Babak and Jared Genser, a Namazi family attorney, said they urged the officials to open a private dialogue with Iran.
Given the release of the Americans by North Korea, Genser added, “our view is that it should be a lot easier … to get American hostages out of Iran as compared to American hostages out of North Korea.”
Wendy Sherman, who led the U.S. negotiating team in talks that culminated in the nuclear accord during the Obama administration, expressed concern that Trump’s “reckless action” likely means “that it will be even longer before Americans detained and missing in Iran come home.”
At least seven American citizens or permanent residents have been arrested in Iran since 2016, their lawyers or relatives have told media, of whom one has been freed on bail.
Iranian authorities previously have denied holding detainees for ransom and accuse Western governments of holding Iranians on trumped-up charges.
Kazem Gharibabadi, deputy head of Iran’s Council for Human Rights, part of the judiciary, has said more than 56 Iranians are imprisoned in the United States and an unspecified number in other countries.
Hua Qu said her imprisoned husband, U.S. citizen Xiyue Wang, had become a “political pawn and a victim of this deteriorating relationship.”
His case, she said, will hopefully receive more attention from U.S. officials, who previously raised it with their Iranian counterparts at quarterly meetings on the nuclear deal with little progress to show for it.
“To raise it once and wait for three months is too slow,” said Hua, speaking by telephone from her home in Princeton, New Jersey.

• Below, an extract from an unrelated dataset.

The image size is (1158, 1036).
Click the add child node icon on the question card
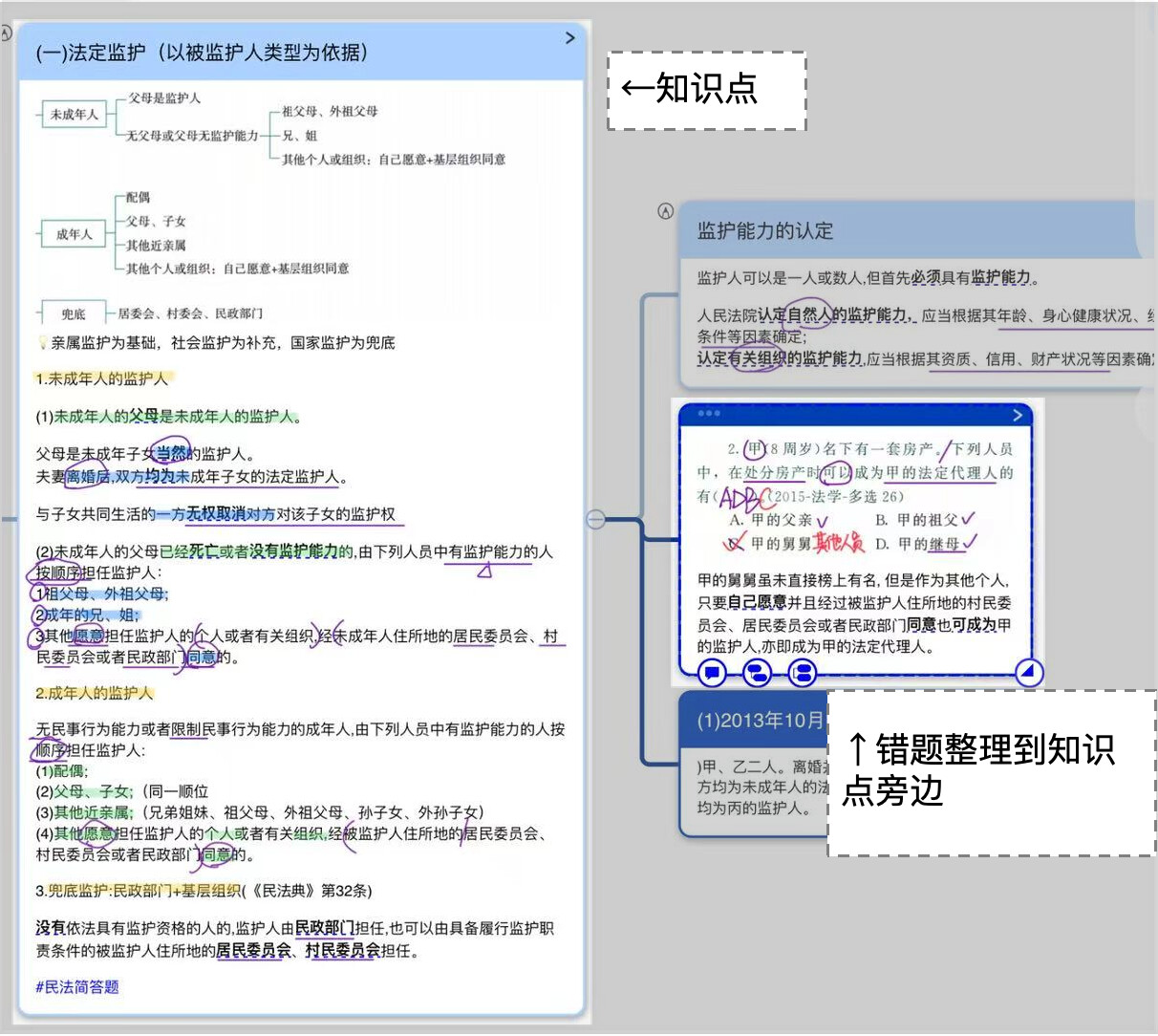(x=758, y=673)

Echoing Namazi and Genser, she said the administration should pursue a dialogue with Iran solely focused on prisoners.
“This is a humanitarian issue, and there should be a humanitarian solution. I don’t think putting this into a complicated political situation is the solution,” she said.
Xiyue Wang is a Princeton University graduate student who was sentenced to 10 years in prison on spying charges by an Iranian court in July 2017.
A married couple, Karan Vafadari, a U.S. citizen, and Afarin Neyssari, a U.S. permanent resident, were sentenced to 27 years and 16 years of imprisonment respectively, on charges which included espionage, according to the family.
“My brother is still in prison. He was/is never been political. I just hope they don’t use him as a political tool while the too countries are in bad terms,” Vafadari’s Washington-based sister Kateh told Reuters.
As of November 2017, Iran’s Revolutionary Guards had arrested at least 30 dual nationals during the past two years, mostly on spying charges, according to lawyers, diplomats and relatives.
The dual nationals include Nazanin Zaghari-Ratcliffe, a project manager with the Thomson Reuters Foundation, who was arrested in April 2016.
Zaghari-Ratcliffe, a British-Iranian, was convicted of plotting to overthrow Iran’s clerical establishment, a charge strongly denied by her family and the Foundation, a charity organization that is independent of Thomson Reuters and operates independently of Reuters News.